Take the entries below and return them unchanged.

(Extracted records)
..............................
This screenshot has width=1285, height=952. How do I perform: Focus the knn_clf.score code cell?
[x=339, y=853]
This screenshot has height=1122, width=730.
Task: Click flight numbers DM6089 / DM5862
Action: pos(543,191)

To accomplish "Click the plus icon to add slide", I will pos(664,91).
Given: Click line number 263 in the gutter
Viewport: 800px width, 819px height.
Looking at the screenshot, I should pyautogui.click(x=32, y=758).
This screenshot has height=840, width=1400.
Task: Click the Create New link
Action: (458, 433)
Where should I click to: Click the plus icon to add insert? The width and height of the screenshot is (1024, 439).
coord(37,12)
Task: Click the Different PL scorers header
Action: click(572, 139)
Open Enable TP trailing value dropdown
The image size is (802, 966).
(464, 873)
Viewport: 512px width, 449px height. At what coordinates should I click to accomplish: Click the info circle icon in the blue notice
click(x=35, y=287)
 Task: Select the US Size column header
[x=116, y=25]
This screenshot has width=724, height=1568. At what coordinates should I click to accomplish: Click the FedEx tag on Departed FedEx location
..............................
## RESPONSE TO THIS EXERCISE:
This screenshot has width=1285, height=952. How do I perform: Focus the knn_clf.score code cell?
[x=339, y=853]
This screenshot has height=1122, width=730.
Task: Click flight numbers DM6089 / DM5862
Action: pos(543,191)

To accomplish "Click the plus icon to add slide", I will pos(664,91).
Given: Click line number 263 in the gutter
Viewport: 800px width, 819px height.
Looking at the screenshot, I should pyautogui.click(x=32, y=758).
This screenshot has height=840, width=1400.
Task: Click the Create New link
Action: (458, 433)
Where should I click to: Click the plus icon to add insert? The width and height of the screenshot is (1024, 439).
coord(37,12)
Task: Click the Different PL scorers header
Action: click(572, 139)
Open Enable TP trailing value dropdown
The image size is (802, 966).
(464, 873)
Viewport: 512px width, 449px height. At what coordinates should I click to accomplish: Click the info circle icon in the blue notice
click(x=35, y=287)
 Task: Select the US Size column header
[x=116, y=25]
This screenshot has width=724, height=1568. At what coordinates should I click to accomplish: Click the FedEx tag on Departed FedEx location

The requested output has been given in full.